A Survey on Long Term Evolution Scheduling in Data Mining

  • Divya Mohan
  • Geetha Mary Amalanathan


Scheduling procedures implemented in wireless networks consists of varied workflows such as resource allocation, channel gain improvement, and reduction in packet arrival delay. Among these techniques, Long term evolution (LTE) scheduling is most preferable due to its high speed communication and low bandwidth consumption. LTE allocates resources to the workflow based on time and frequency domains. Normally, the information gathered prior to scheduling increases the processing time since each attributes of the users have to be verified. In order to solve this issue, parallel processing via data mining is analyzed in recent research studies. The label that is assigned to the user attributes contributes primarily on scheduling time slots effectively.
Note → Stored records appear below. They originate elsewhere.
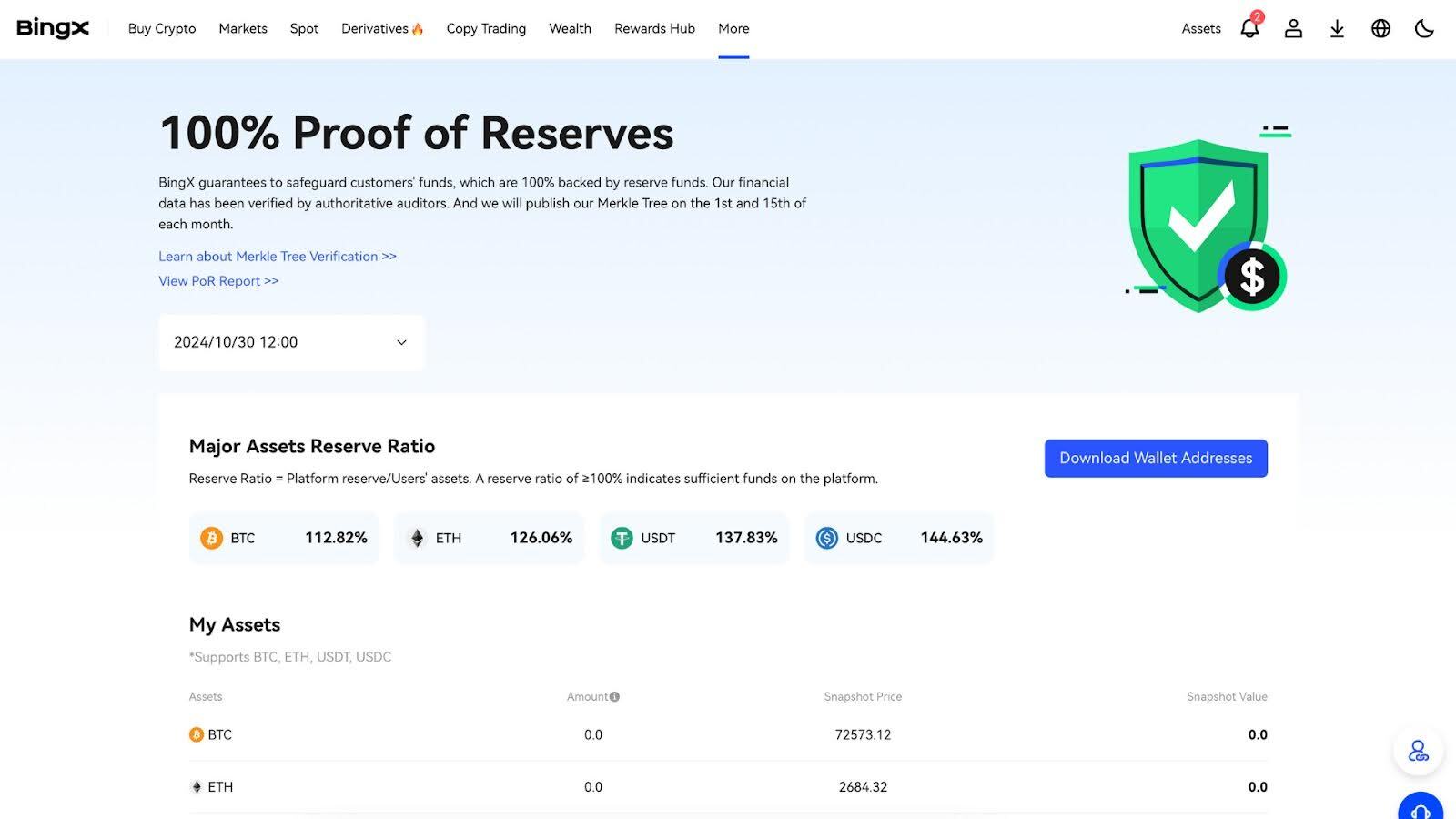Go to Rewards Hub
This screenshot has height=819, width=1456.
pos(654,29)
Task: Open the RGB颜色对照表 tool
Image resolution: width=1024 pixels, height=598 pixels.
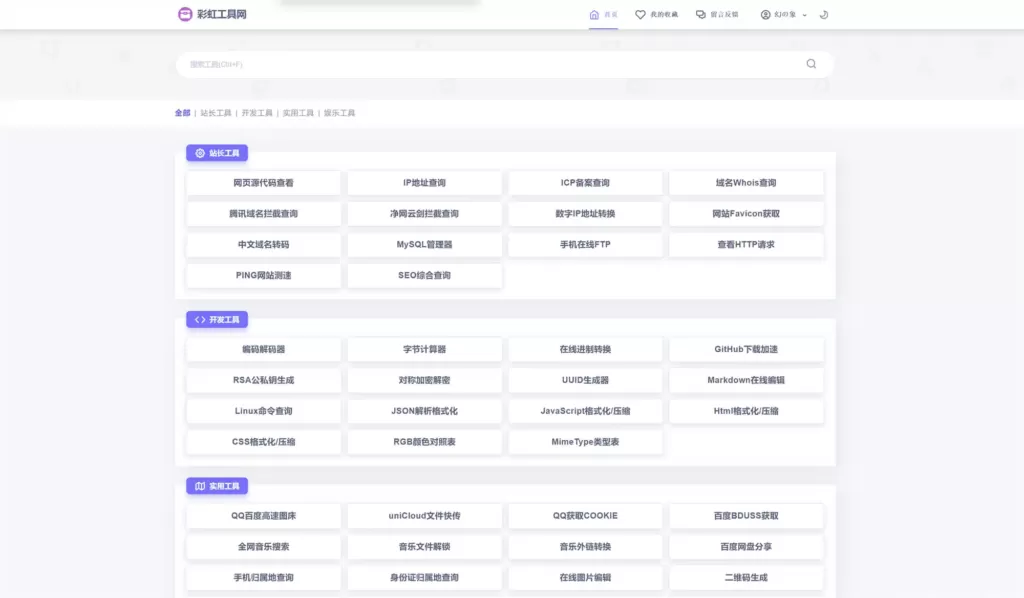Action: [x=424, y=442]
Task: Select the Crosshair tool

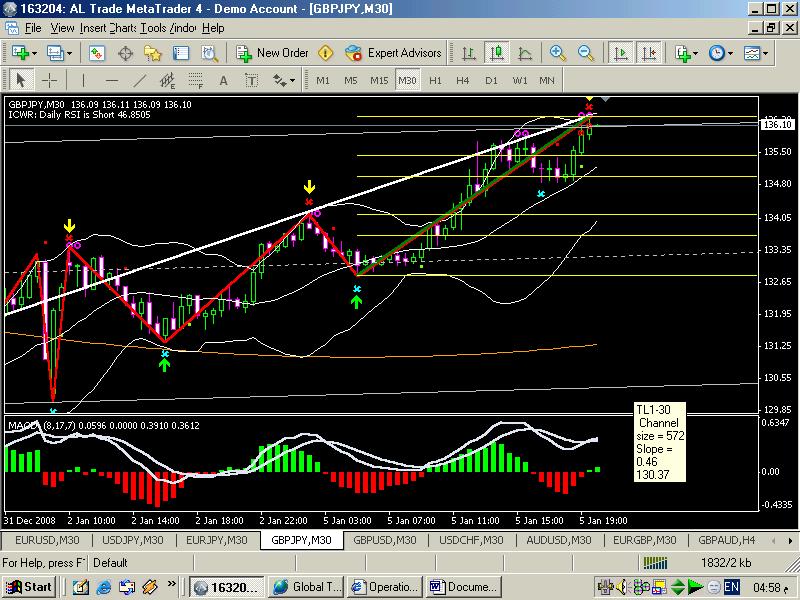Action: click(49, 80)

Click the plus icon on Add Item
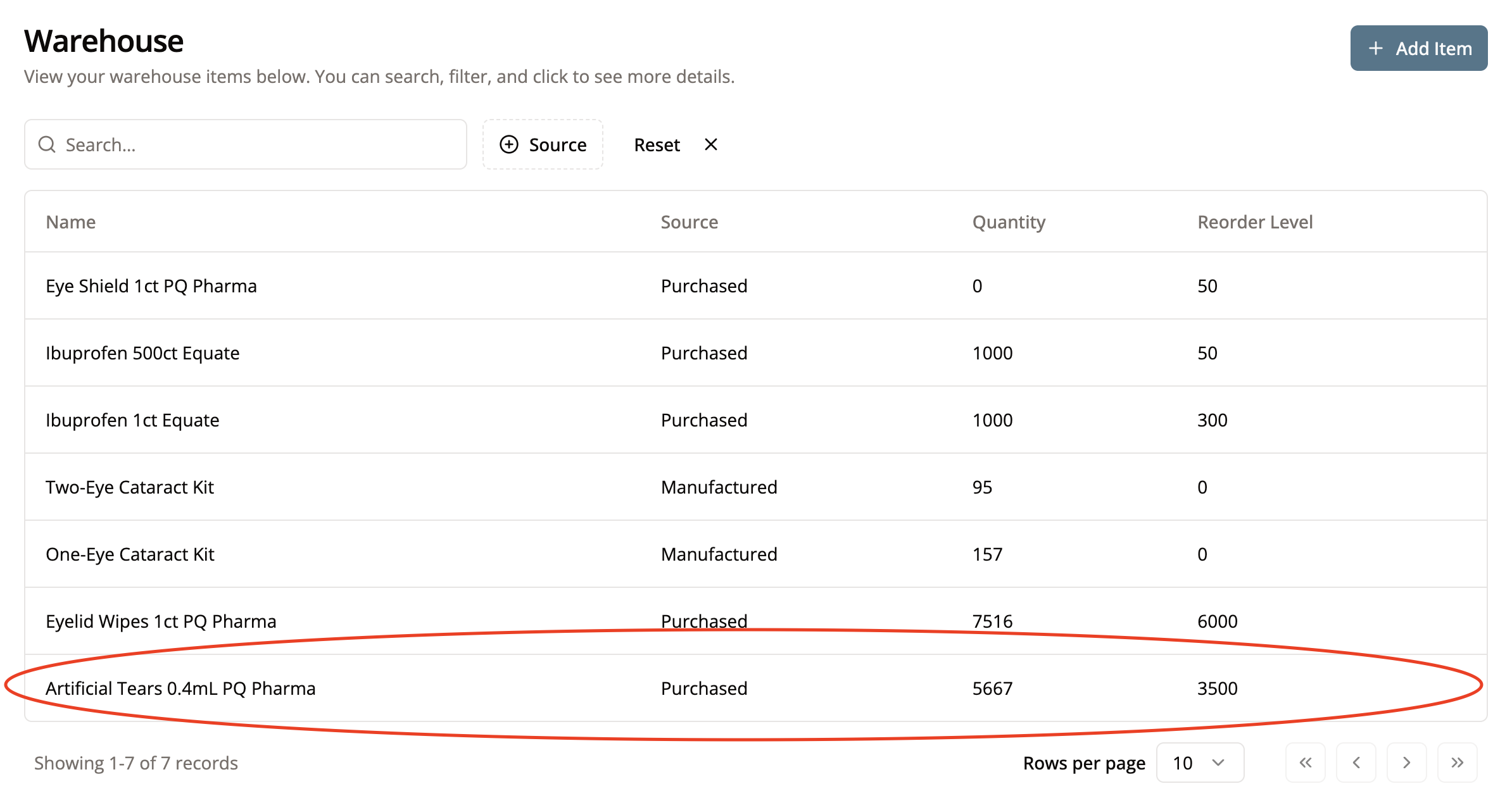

The label assignment and parallel processing via data mining reduces the delay and increases the throughput respectively. Additionally, the matched data extraction from the library and the prediction of available channels with fewer dimensions posed major challenges in the LTE scheduling. This paper surveys about various LTE scheduling algorithms, dimensionality reduction techniques, optimal feature selection techniques, multi-level classification techniques, and data mining combined with LTE techniques. A brief survey illustrates the impact of each technique on 3G/4G networks, channel availability prediction, scheduling of time slots in detail. A brief comparison of the techniques involved in the respective LTE processes via tabular form reveals that the verification of channel and user availability are the primary functions of the LTE scheduling. The survey of this paper identifies the limitations such as computational complexity and poor scheduling performance in the existing systems and encourages researchers to develop novel algorithms for LTE scheduling.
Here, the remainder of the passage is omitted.